To examine differences in medication abortion use in each of the 3 time periods, we calculated the number of patients who received medication abortion among all abortion patients and presented the raw numbers and proportions overall and by patient driving distance to the clinic, residence in a county with an open or closed clinic, and federal poverty level. To account for differences in medication abortion use related to legislative restrictions, separate from clinic closures, we reported the number of medication abortion users among all abortion patients, by patient county of residence, and by patient federal poverty level in the during-HB2 and post−FDA update periods stratified by patient driving distance. We conducted χ 2 tests of association to evaluate the relationship between medication abortion use and patient driving distance to a clinic, residence in a county with a clinic that remained open, and federal poverty level by time period. We also calculated odds ratios and 95% confidence intervals to evaluate medication abortion use among those traveling a short compared to longer distances, living in a county with compared to without an open clinic, and higher compared to low-income patients for each time period. We then created logistic regression models to examine the relationship between medication abortion use and patient county of residence, as well as income status, adjusted for patient driving distance in the latter 2 time periods. Quantitative analyses were conducted using STATA version 14 (StataCorp, College Station, TX).
To depict the spatial distribution of patients who received a medication abortion from our study clinics during each of the 3 time periods, we used ArcGIS version 10.6. Choropleth maps were created for each time period in which counties were shaded in proportion to the total number of patients per county who received medication abortion. Overlaying these maps are the cities in which there was an open abortion clinic or HB2-related clinic closure.

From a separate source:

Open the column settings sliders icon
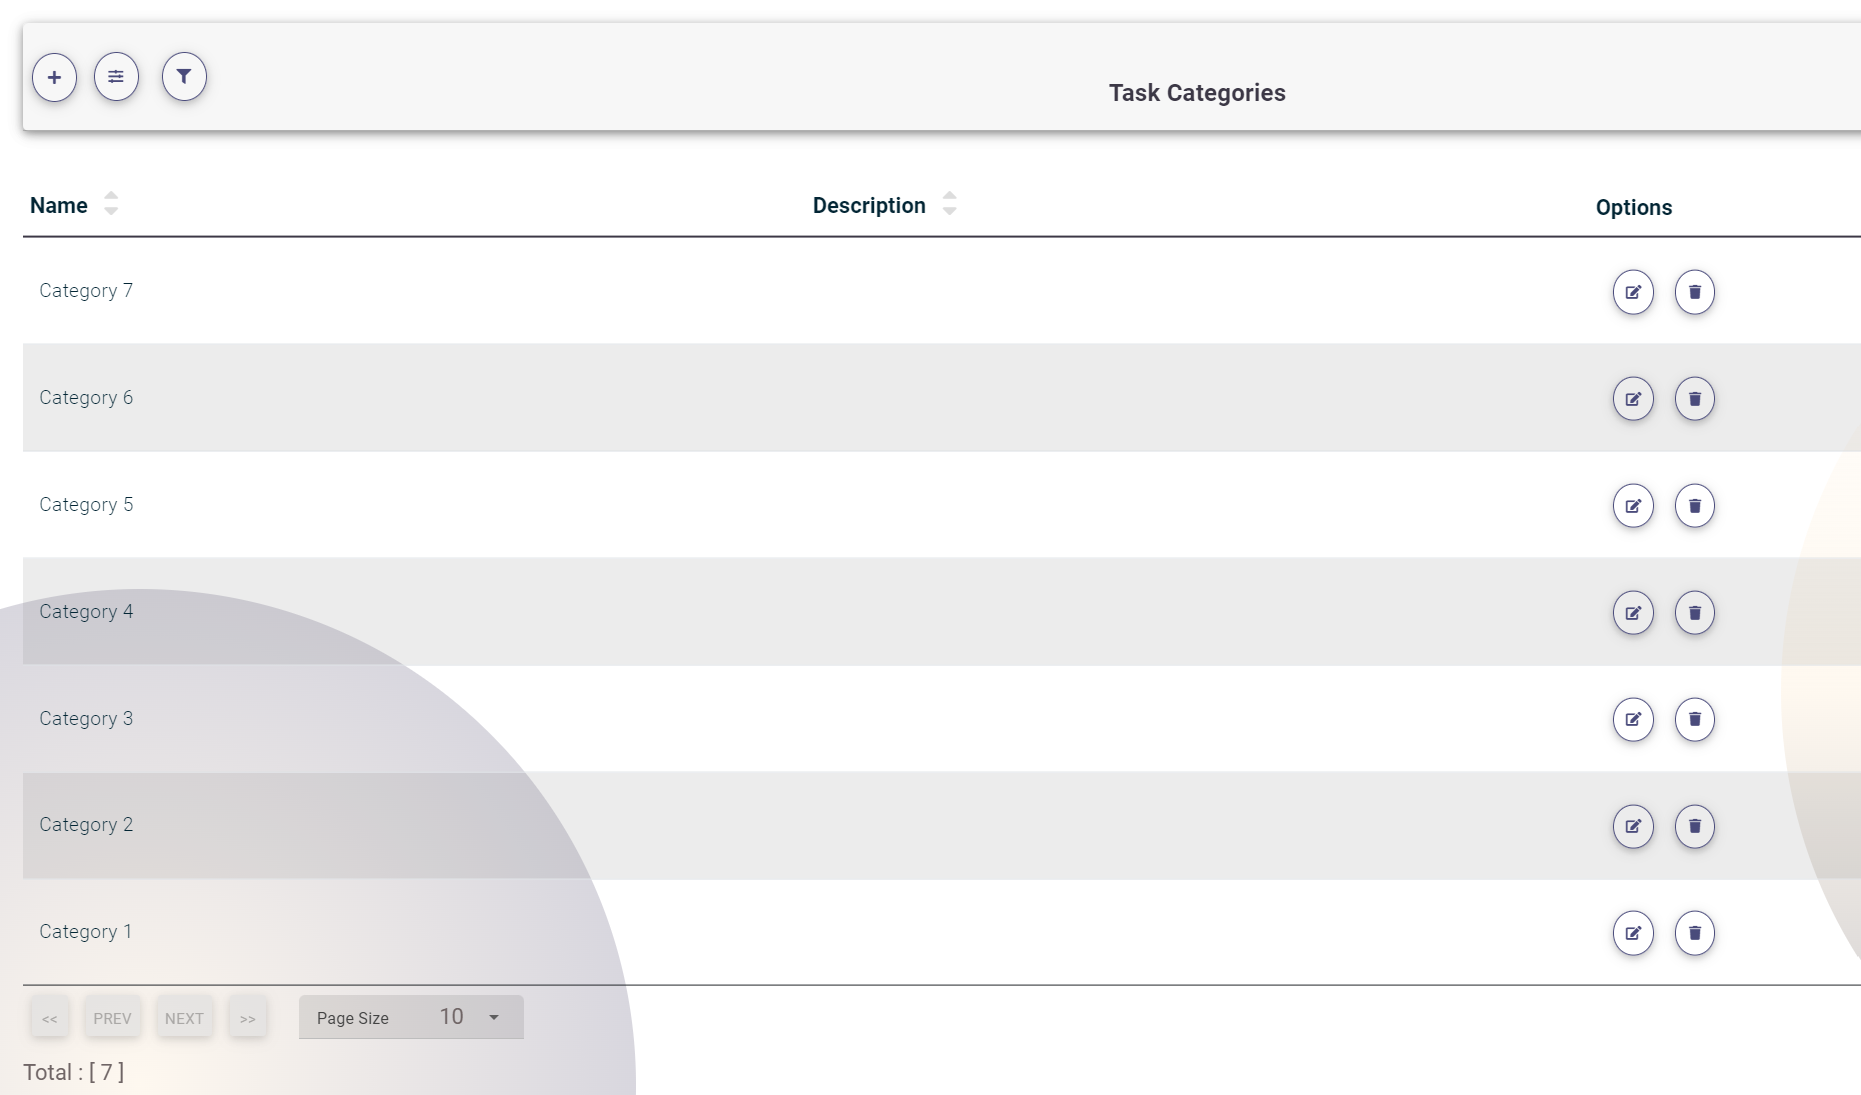 pos(116,77)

Finally, we used the updated FDA labeling for mifepristone use up to 10 weeks’ gestation to determine how many patients were eligible by gestational age at time of care for this abortion method. We calculated the proportion of medication abortion users among all patients who obtained care at or less than 10 weeks’ gestation in the during HB2 and post−FDA labeling update time periods. We used these calculations to estimate the proportion of patients who were unable to use medication abortion because of HB2-imposed restrictions.
Results
We collected data from 21,626 abortion cases from the pre-HB2 period, 23,126 during HB2, and 25,826 in the year post−FDA updated labeling for medication abortion.

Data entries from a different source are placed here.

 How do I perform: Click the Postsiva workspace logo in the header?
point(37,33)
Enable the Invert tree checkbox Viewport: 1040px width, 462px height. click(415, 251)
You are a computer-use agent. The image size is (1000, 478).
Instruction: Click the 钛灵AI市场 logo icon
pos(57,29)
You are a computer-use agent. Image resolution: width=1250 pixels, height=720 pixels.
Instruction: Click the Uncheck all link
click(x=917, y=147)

Among patients who presented for abortion care at our study clinics, 26% received medication abortion pre-HB2, compared to 7% during HB2 and 29% after the FDA labeling update ( Table 1 ). When evaluating the association of patient travel distance on medication abortion use, we found a similar pattern of reduced medication abortion use during HB2 compared to pre-HB2 in each patient driving distance category. Yet, patients traveling more than 100 miles were significantly less likely to obtain medication abortion compared to those traveling 1−24 miles for care during HB2. In each driving distance category, medication abortion use increased in the post−FDA labeling update period compared to during HB2; yet, again, this increase was less pronounced for patients traveling 100+ miles for care compared to those traveling 1−24 miles.